Tuesday, November 17, 2009

Our climate deeds will influence other nations

The Age, November 17, 2009
This year saw the second warmest winter in Australia since records began. Across the continent, day and night, average temperatures were 1.33 degrees hotter than the average from 1961 to 1990, the 30-year period meteorologists use as their base.
September was 1.22 degrees above the long-term average. October was more normal, at 0.22 degrees above average. But as our cities and farms sizzle in the heat of November, 2009 is already our eighth hot year in a row.
It's not just in Australia. Monitoring by Britain's Met Office and the Climate Research Unit of the University of East Anglia found that around the world, on land and sea, June, July and September were the third hottest in 160 years of records - August was the second hottest.

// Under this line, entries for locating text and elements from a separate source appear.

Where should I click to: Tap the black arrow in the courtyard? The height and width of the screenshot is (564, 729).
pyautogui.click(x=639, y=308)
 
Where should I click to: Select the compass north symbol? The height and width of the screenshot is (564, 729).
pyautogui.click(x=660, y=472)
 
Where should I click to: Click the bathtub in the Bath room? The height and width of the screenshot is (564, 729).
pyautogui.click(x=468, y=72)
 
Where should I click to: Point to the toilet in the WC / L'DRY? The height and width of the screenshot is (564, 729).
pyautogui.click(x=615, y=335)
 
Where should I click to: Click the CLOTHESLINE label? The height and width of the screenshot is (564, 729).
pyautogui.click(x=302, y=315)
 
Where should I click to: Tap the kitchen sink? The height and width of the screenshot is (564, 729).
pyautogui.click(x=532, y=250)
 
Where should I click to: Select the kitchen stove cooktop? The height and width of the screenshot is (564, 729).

And it is not just in 2009. Climate scientists use an 11-year rolling average, more than 4000 days of readings at more than 3000 stations, to judge whether the climate is changing. Over the 11 years to 2008, the average global temperature was 0.41 degrees higher than in the 1961-90 base period, and 0.83 degrees warmer than 100 years ago.
The earth is getting hotter. We can tackle it, or we can ignore it. It is not going away.
We all know that the mainstream of climate scientists believe the main cause is that we have pumped so much carbon dioxide and other greenhouse gases into the atmosphere that they are trapping the heat here - and that to halt the warming, we need to cut those emissions to half current levels.
That's doable. It's just expensive, especially for developing countries.
What if they're wrong?
Well, if we act on the experts' advice and it turns out they were wrong, then we've spent money we didn't need to, as we did on the Y2K scare. But if we don't act, and it turns out they were right, then we risk all the consequences they warned us about: the rising sea levels, the drying out of rural Australia, the increased frequency of extreme events, the flooding of low-lying lands such as Bangladesh, Shanghai, Manhattan, Albert Park and some Pacific islands.
Which risk should we choose? Half the Coalition MPs reportedly want us to take the second option. Malcolm Turnbull, Kevin Rudd, John Howard, Bob Brown - and, the polls find, the vast majority of Australians - want us to take the first.
But deciding to tackle climate change is just the start. How to tackle it is more tricky. There are 1000 options, expensive and effective at one end, inexpensive and ineffective at the other. And all of them are complicated by the fact that climate change is a global problem that must be tackled by national governments - each of which has a common interest in leaving the heavy lifting to others.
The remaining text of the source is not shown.